>>>

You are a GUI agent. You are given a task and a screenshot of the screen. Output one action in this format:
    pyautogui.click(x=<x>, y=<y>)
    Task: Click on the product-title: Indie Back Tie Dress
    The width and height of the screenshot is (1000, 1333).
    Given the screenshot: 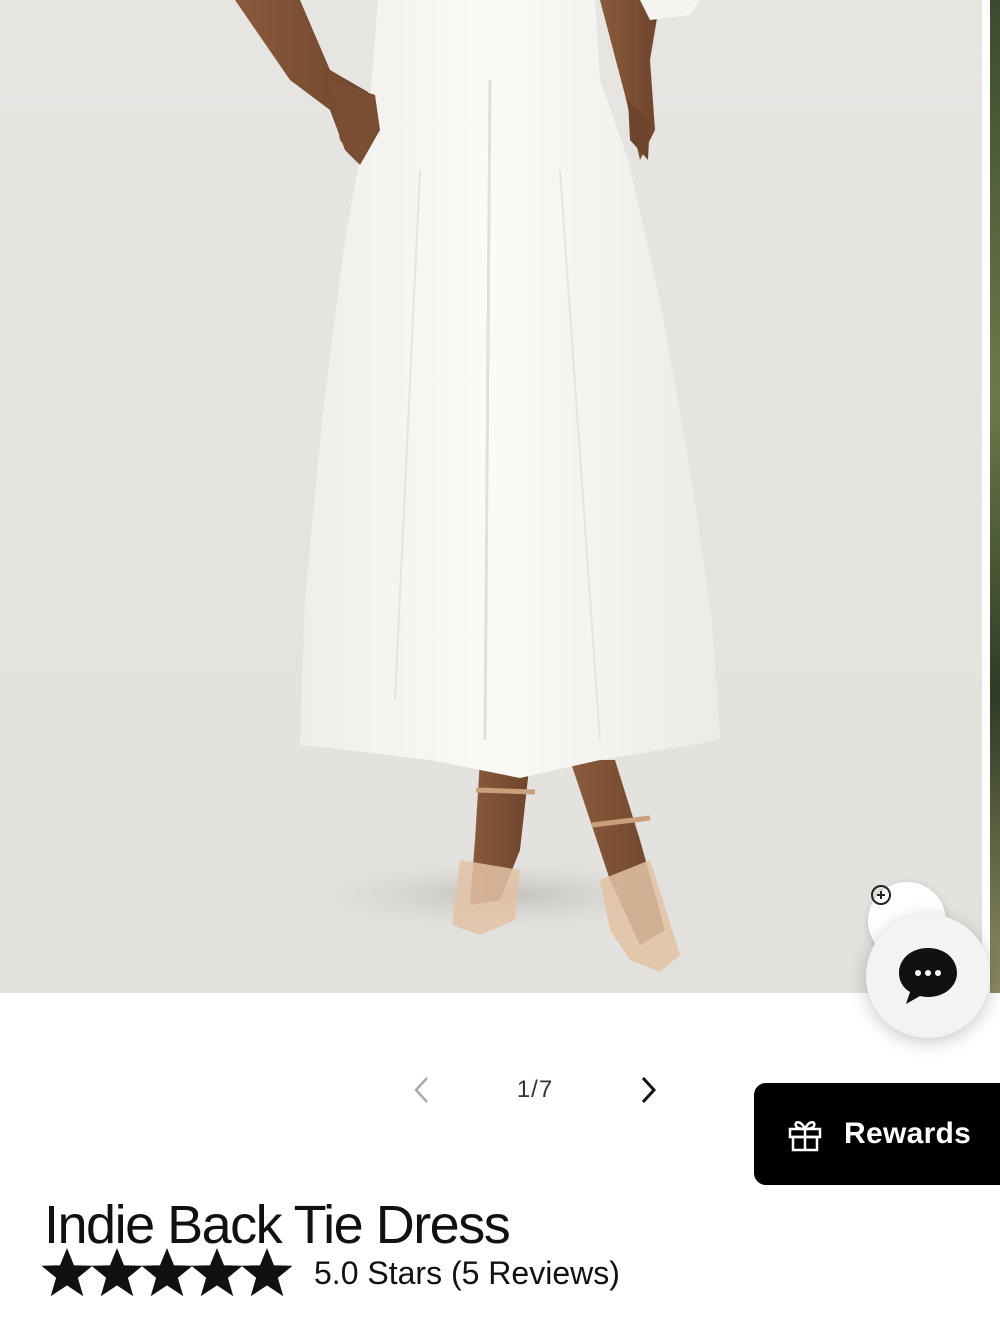 What is the action you would take?
    pyautogui.click(x=278, y=1226)
    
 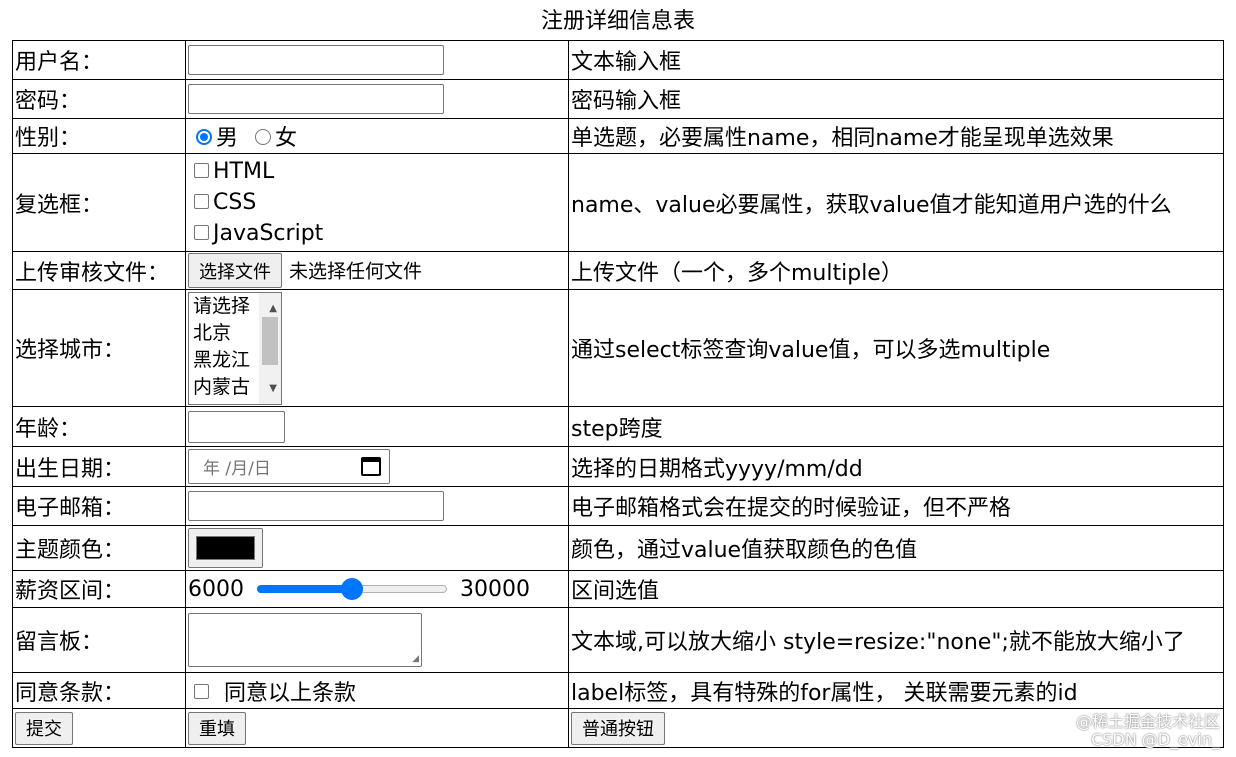 I want to click on birthday-label: 出生日期：, so click(x=99, y=466).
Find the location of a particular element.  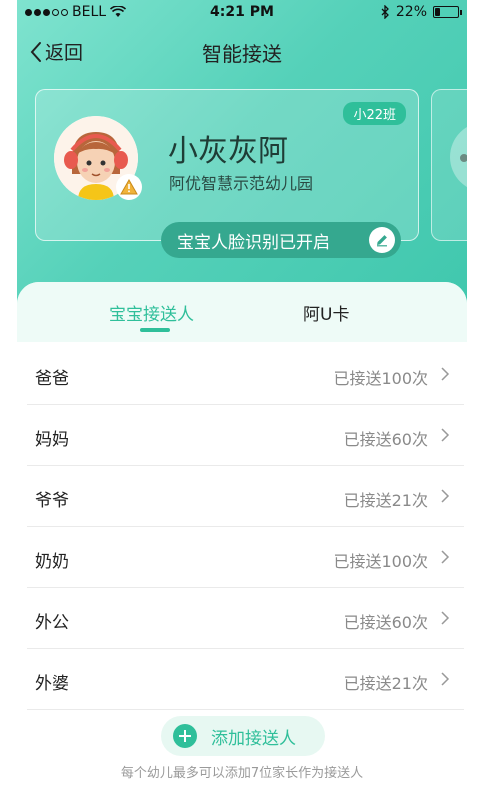

person-name: 妈妈 is located at coordinates (52, 440).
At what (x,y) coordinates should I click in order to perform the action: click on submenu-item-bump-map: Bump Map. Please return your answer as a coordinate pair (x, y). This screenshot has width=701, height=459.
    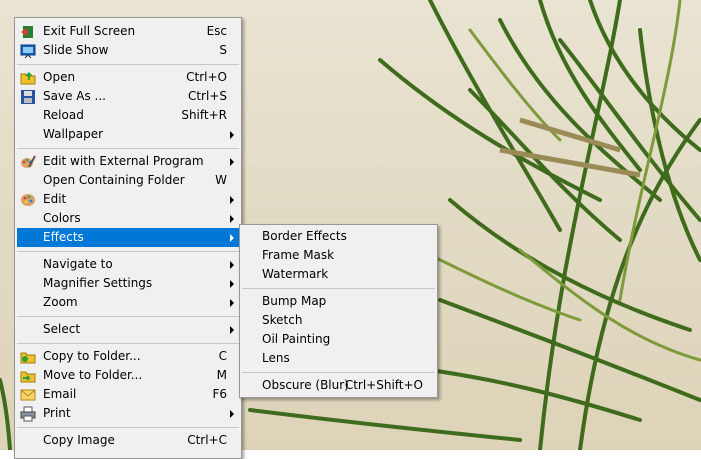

<<<

• **Work item**:
Copy out word for word the material from the line containing "Find the location of a particular element." through the end, leaving out the pictures.

• **Exercise output**:
Find the location of a particular element.  

person-name: 妈妈 is located at coordinates (52, 440).
At what (x,y) coordinates should I click in order to perform the action: click on submenu-item-bump-map: Bump Map. Please return your answer as a coordinate pair (x, y). This screenshot has width=701, height=459.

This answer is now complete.